The recipe of instability

Spark UDFs + non pure computation

Yousry Mohamed
Nov 2 · 9 min read

Spark is fast, Spark is flexible, Spark is awesome but sometimes it happens to be exciting as well. When non trivial piece of logic is needed in a Spark application, the easiest way to handle it is to write a user defined function or a UDF for short. There is an existing legacy of considering UDFs not so good for performance as they prevent many optimizations like predict push down and so on but sometimes they are inevitable.

In this post, I will share some ideas about how UDFs could be tricky specially when they call non-pure functions.

Setup

Almost everything could be done using a local Spark installation but sometimes the behaviour on a real cluster is different than a local instance so I will use an Azure HDInsight Spark cluster. Any size would be fine as long as worker node count is greater than one. The version used in this example is Spark 2.4 on HDI 4.0. I will use Zeppelin and the notebook used will be shared at the end of the post.

Also in Zeppelin, livy2 interpreter has to be updated to reference an external dependency that will be used later.

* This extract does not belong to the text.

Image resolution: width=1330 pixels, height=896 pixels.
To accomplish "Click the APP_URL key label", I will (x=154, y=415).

So the config value livy.spark.jars.packages should be set to io.sgr:s2-geometry-library-java:1.0.0

DataFrames and UDFs

Starting with some classic DataFrame and UDF basics, let’s fire up Zeppelin and start with a simple DataFrame of 1 million rows with an id column plus a text column containing the id value padded.

Let’s say there is a complex piece of logic required such that the text column has to be transformed into a tuple of 3 values representing first,second and third character of the text column. That can be implemented using substring function in Spark SQL but for now, we will use a UDF. The UDF also references an accumulator that will be used to count how many times the UDF is invoked.

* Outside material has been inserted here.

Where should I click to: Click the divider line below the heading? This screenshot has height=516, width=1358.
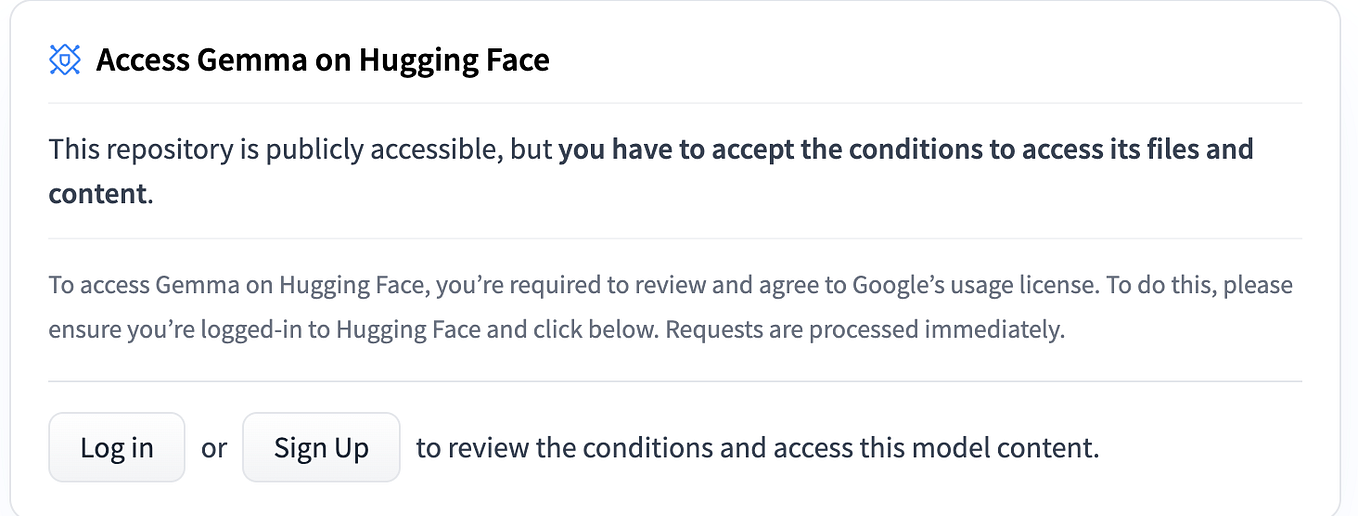coord(675,103)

The UDF should work as expected transforming the text column into a tuple with 3 elements.

It’s expected that if the above transformed column is materialized for the whole DataFrame, then the UDF will be called for every individual row in the DataFrame which is 1M in our case.

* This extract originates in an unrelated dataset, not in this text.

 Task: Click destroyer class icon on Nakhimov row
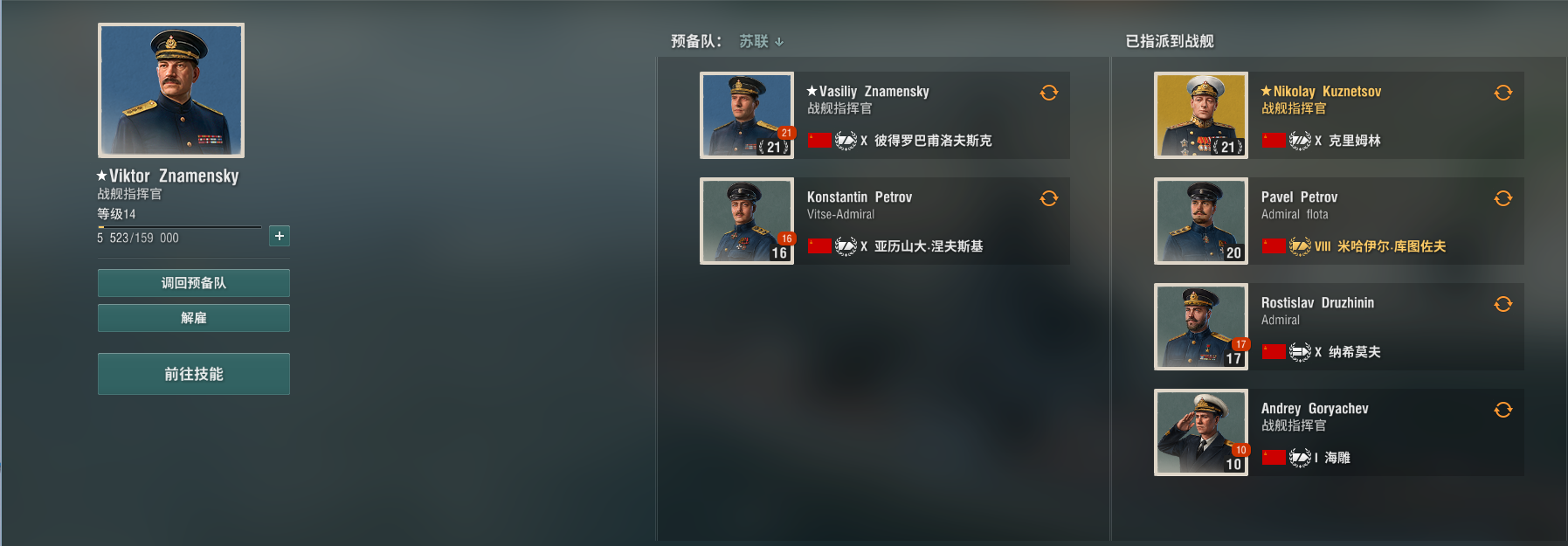point(1300,352)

Using explain function of the DataFrame, the execution plan of the above query shows a single call of the UDF which is expected plus Spark being clever including the expression to create the text column into same computation.

But what would be the case if want to extract the individual elements of that UDF produced tuple and do something with them. Will the UDF be called once per row?

Wow! 3 million UDF calls, meaning for every expression dependent on the UDF output a call will be placed. Another fact is that the number of calls is 3 million not 4 million as the column transformed_text itself is not required in the final action result so only the individual expressions to pull tuple elements are the only things needed to satisfy the query. The execution plan shows this fact clearly.

So why this behaviour happens? Spark by default treats any UDF as a deterministic function. Meaning it can be called many times for the same input with no risk as the output will be the same. That concept sounds like pure functions which are identified by two main attributes (copied from Wikipedia):

  1. Its return value is the same for the same arguments
  2. Its evaluation has no side effects

This decision to treat UDF as deterministic by default most likely relates to Spark optimization of query execution plan.

Single call per row

Let’s assume we want the UDF to be called once per each row, how to achieve that? The first idea might be to introduce caching (plus an action after it) directly after the expression involving the UDF. That sounds like a plan but it’s more like a hack rather than a proper solution.

Spark community has already provided a solution to this problem since version 2.3.0. The solution is to mark the UDF as non deterministic so Spark will be forced to materialize its outcome thus calling it once per row.

The UDF is called once for each row and then subsequent expressions continue from that point onward.

Because repeating the UDF for same inputs could be computationally expensive if the logic inside the UDF is complicated, some folks placed a SPARK Jira ticket to make UDFs non deterministic by default in future Spark major version. Also the simple intuition around UDF may lead to the assumption that non deterministic mode should be the default as this is how users naturally expect their code to run.

Surprisingly when I tried the same code on a DataBricks cluster on Azure, I did not need to mark the UDF non deterministic to get a single call per row behavior. It seems it’s baked into the DataBricks Spark distribution by default for some reason.

What about instability?

Even if we have limitless compute and don’t mind executing the UDF multiple times per single row, there could be other factors to consider. In some certain edge cases, the code inside the UDF may return different result for the same inputs. That’s a clear indication of another problem but due to the nature of big data applications, it may not be very obvious and will definitely cause a lot of confusion.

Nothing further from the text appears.